DACA – “The fathers eat sour grapes…

And the children’s teeth are set on edge.”  So went a proverb among the ancient Israelites who had been deported from their homeland of Judah to Babylon.  Their lament was that God was punishing them for the sins of their fathers, but God replied “As surely as I live, declares the Sovereign Lord, you will no longer quote this proverb in Israel” (Ezekiel 18:2-3).  However, God did not specify when they would no longer have reason to quote that proverb.

Nebuchadnezzar, the king of Babylon, carried out three deportations of the Israelites in the kingdom of Judah, and at the time of Ezekiel the first two had taken place – the third and final one was yet to come when the Babylonians utterly destroyed the city of Jerusalem in 587 BC.  Obviously, the teeth of those in captivity were to continue to be set on edge for a while longer.  It was necessary for them to be deported because of their having broken God’s law, but in time, they would be restored to their home and this proverb would no longer be used.
--
» REQUEST 1: In the sour-grapes passage, in what year did the Babylonians utterly destroy the city of Jerusalem?
» REQUEST 2: Duplicate part of the sour-grapes passage word for word, beginning at the words "And the children’s" and stopping after "quote that proverb.".

» RECORDED DATA:
--
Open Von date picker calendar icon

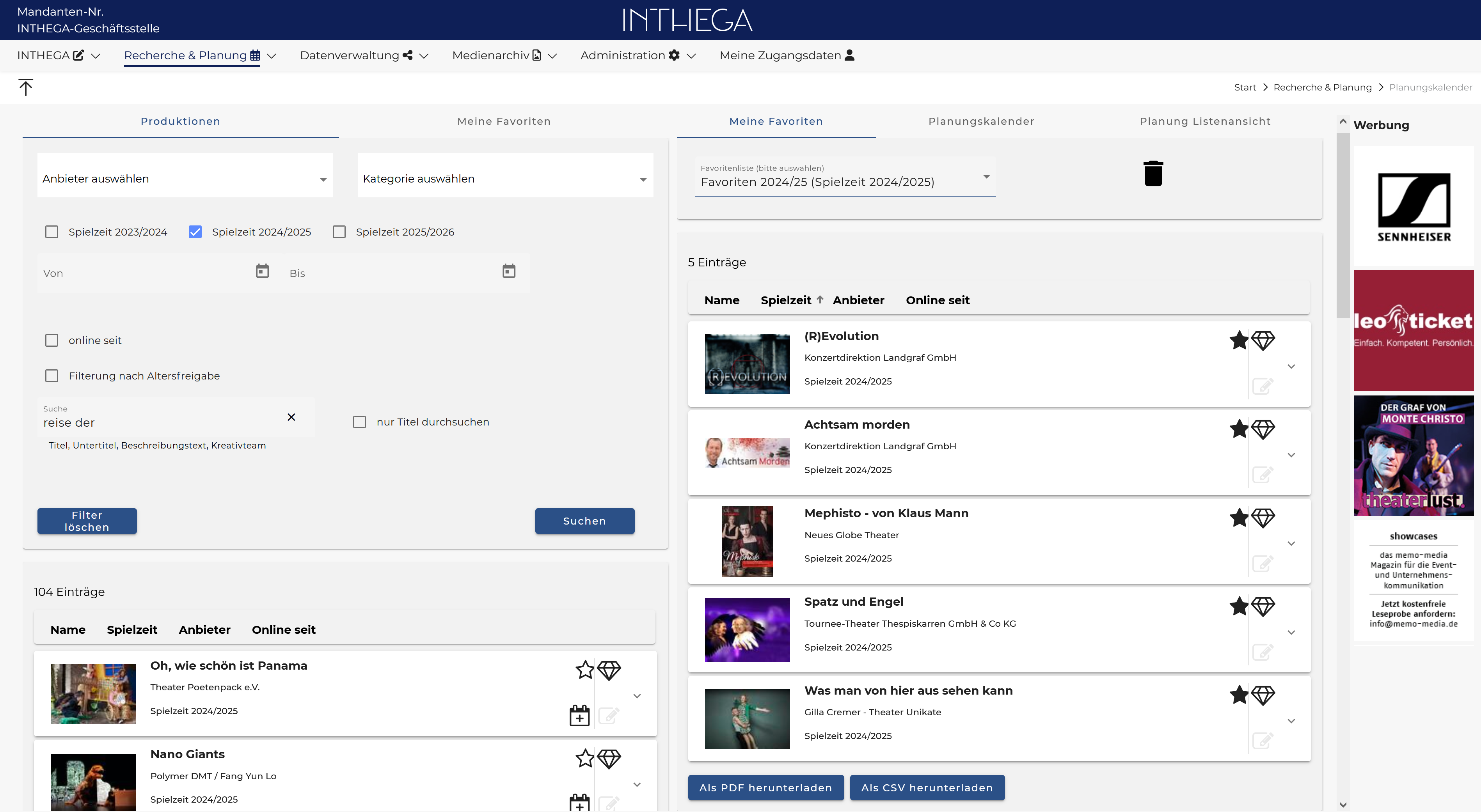262,271
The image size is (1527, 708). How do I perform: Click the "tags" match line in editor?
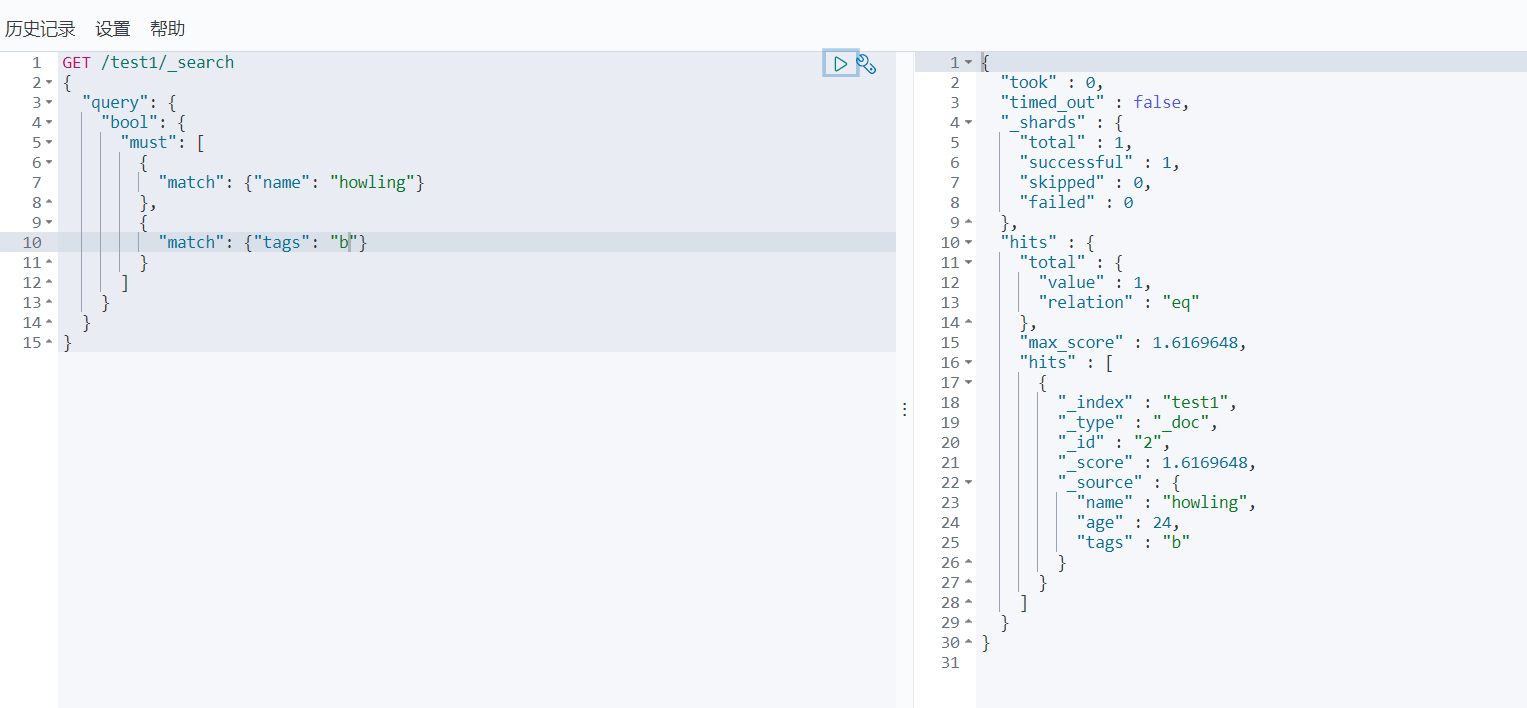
--
» SOLUTION 1: 587 BC

» SOLUTION 2:
And the children’s teeth are set on edge.”  So went a proverb among the ancient Israelites who had been deported from their homeland of Judah to Babylon.  Their lament was that God was punishing them for the sins of their fathers, but God replied “As surely as I live, declares the Sovereign Lord, you will no longer quote this proverb in Israel” (Ezekiel 18:2-3).  However, God did not specify when they would no longer have reason to quote that proverb.